[Saved entries]
--
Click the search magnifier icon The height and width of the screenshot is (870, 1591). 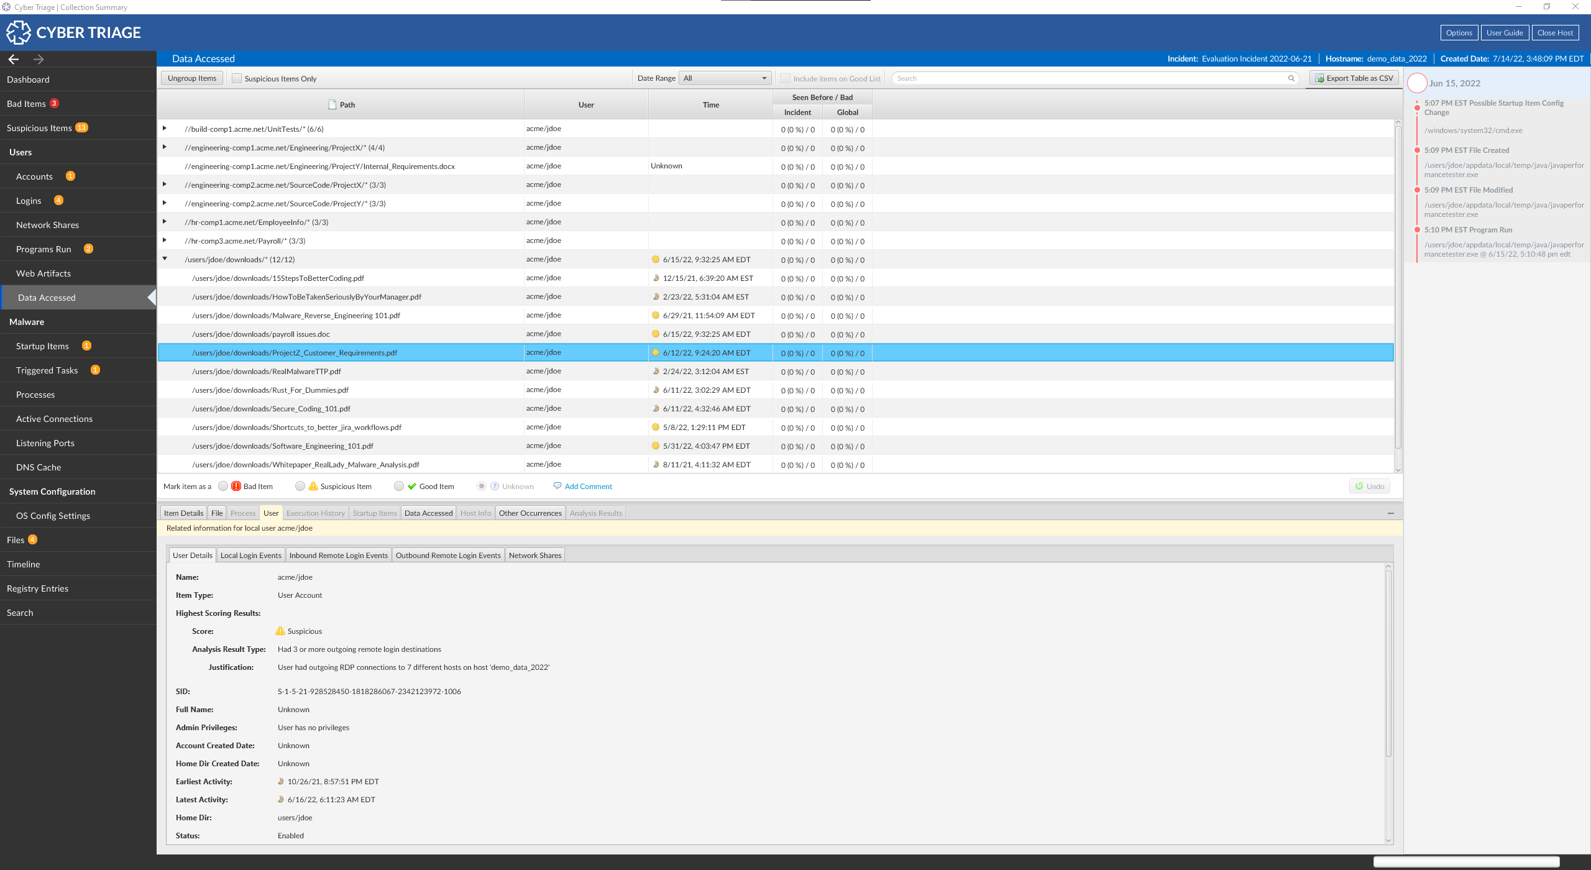[x=1291, y=78]
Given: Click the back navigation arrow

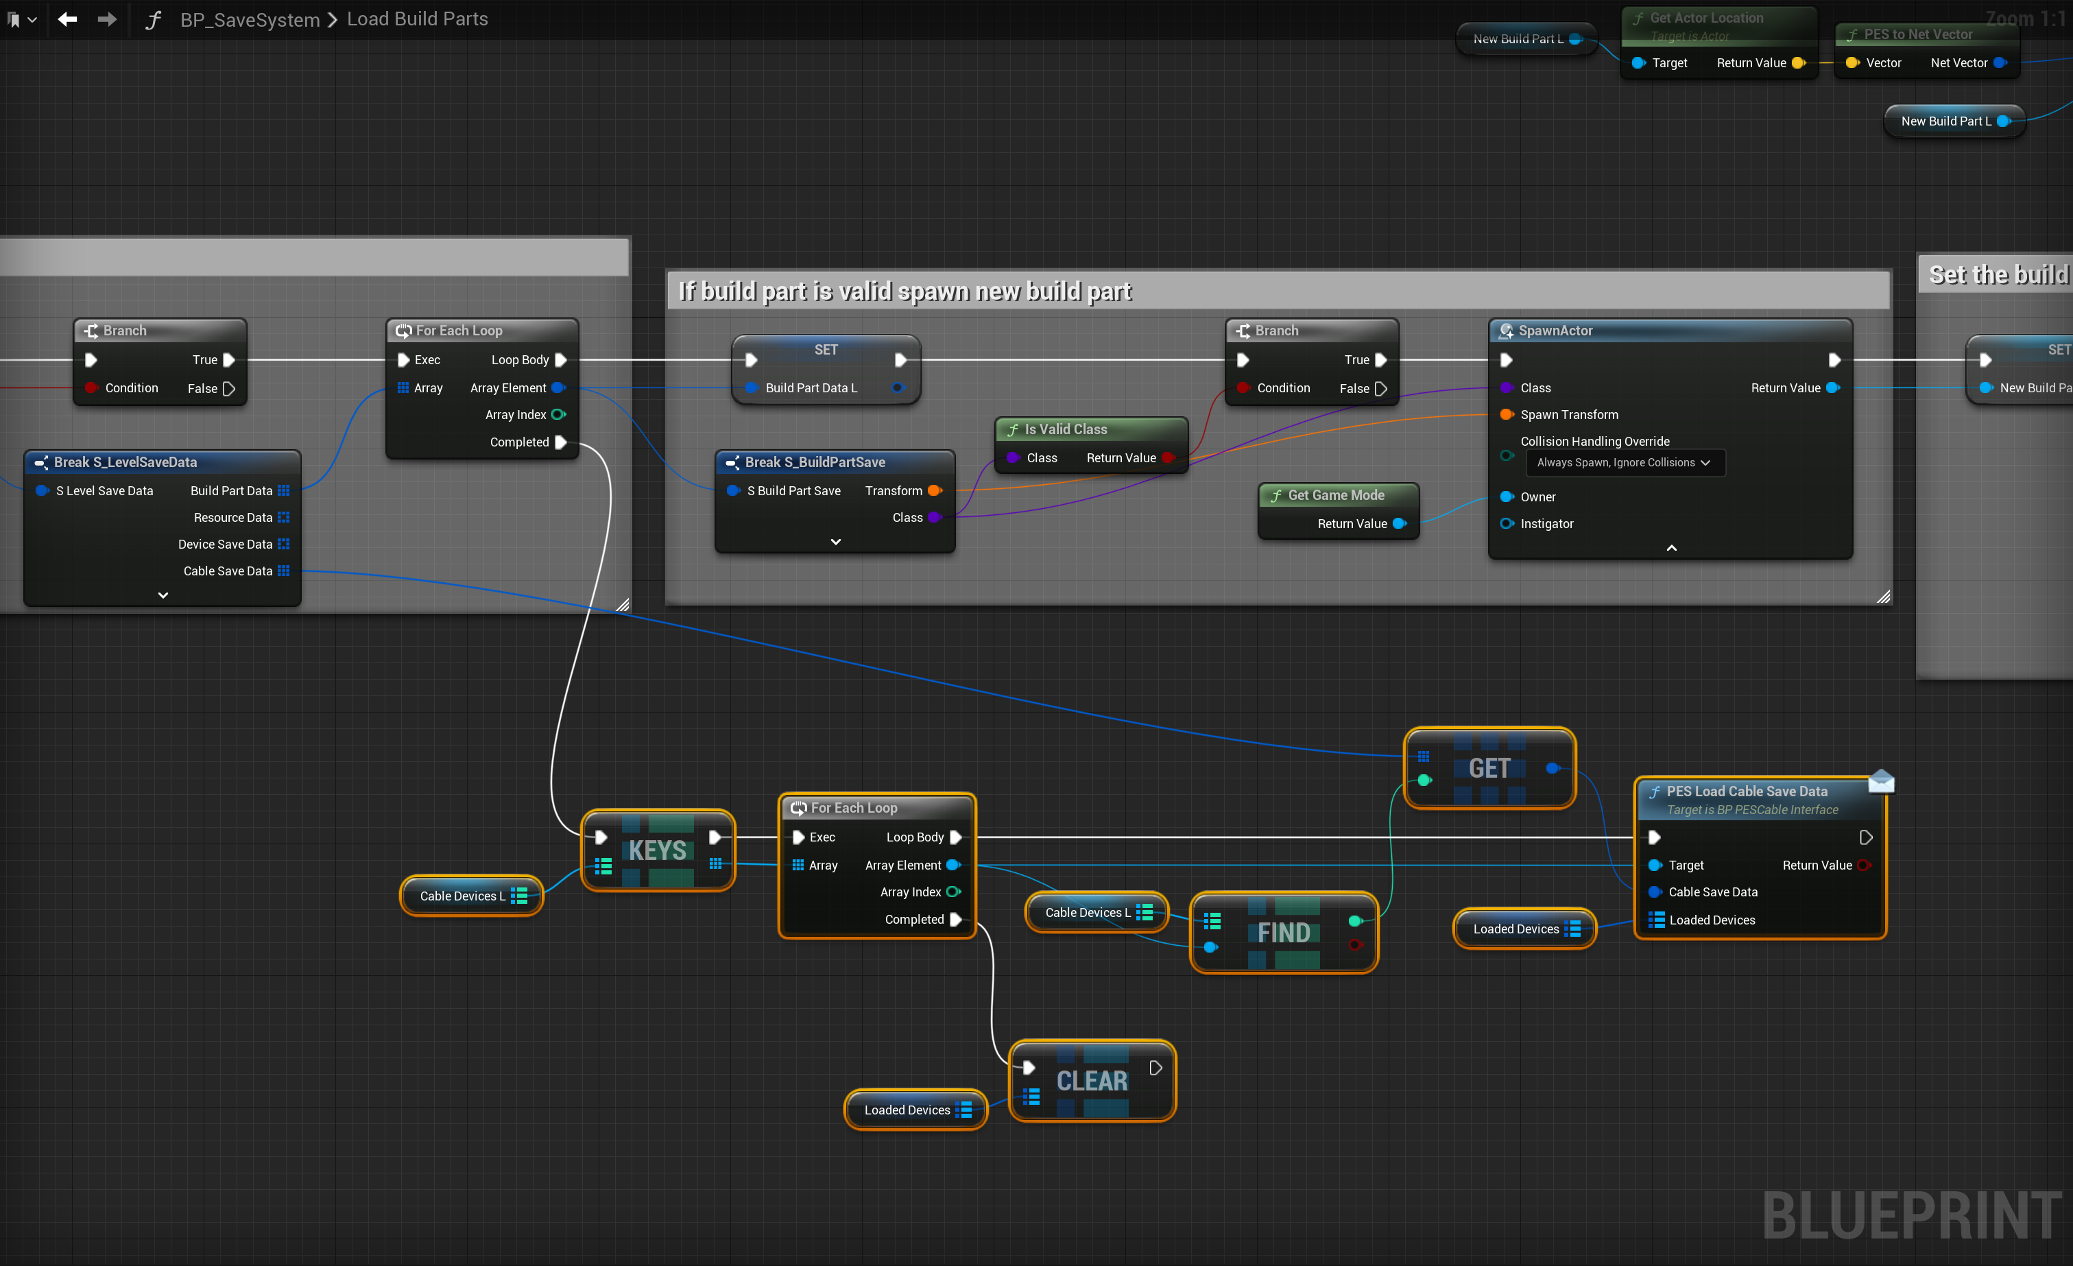Looking at the screenshot, I should click(x=67, y=19).
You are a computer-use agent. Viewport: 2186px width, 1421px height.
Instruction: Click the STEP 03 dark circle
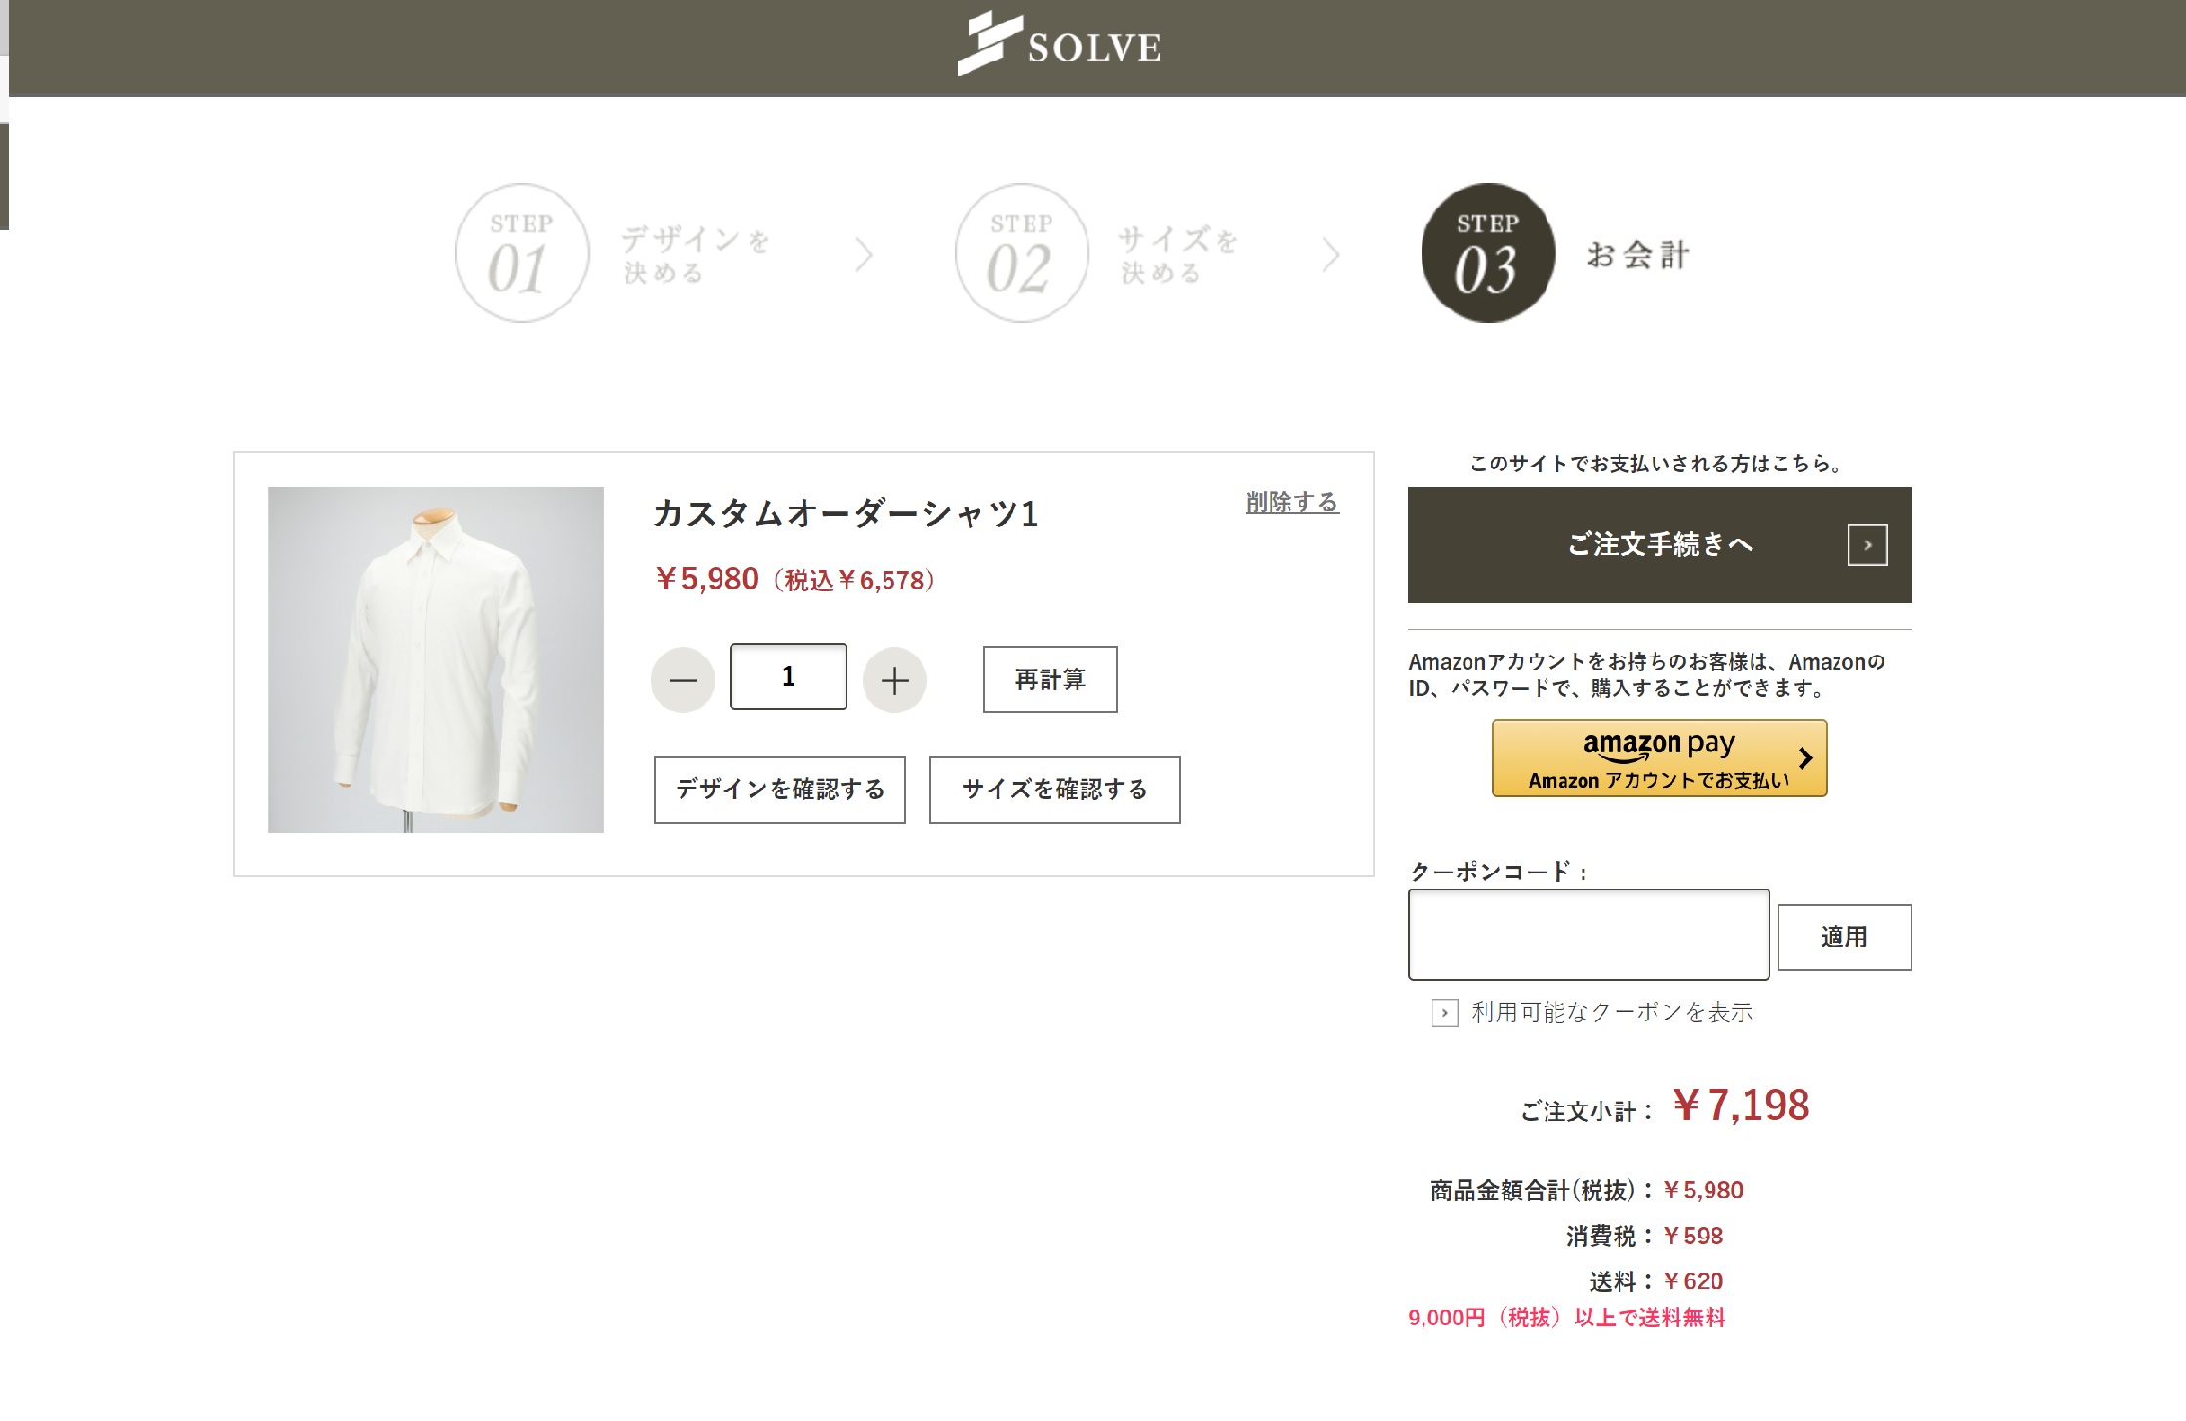tap(1488, 254)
--
All lines from the one containing "Given: Click the back navigation arrow" through the end of the data are to be written out exactly, with nothing added; skip the pictures.

Given: Click the back navigation arrow

Looking at the screenshot, I should click(x=67, y=19).
You are a computer-use agent. Viewport: 2186px width, 1421px height.
Instruction: Click the STEP 03 dark circle
tap(1488, 254)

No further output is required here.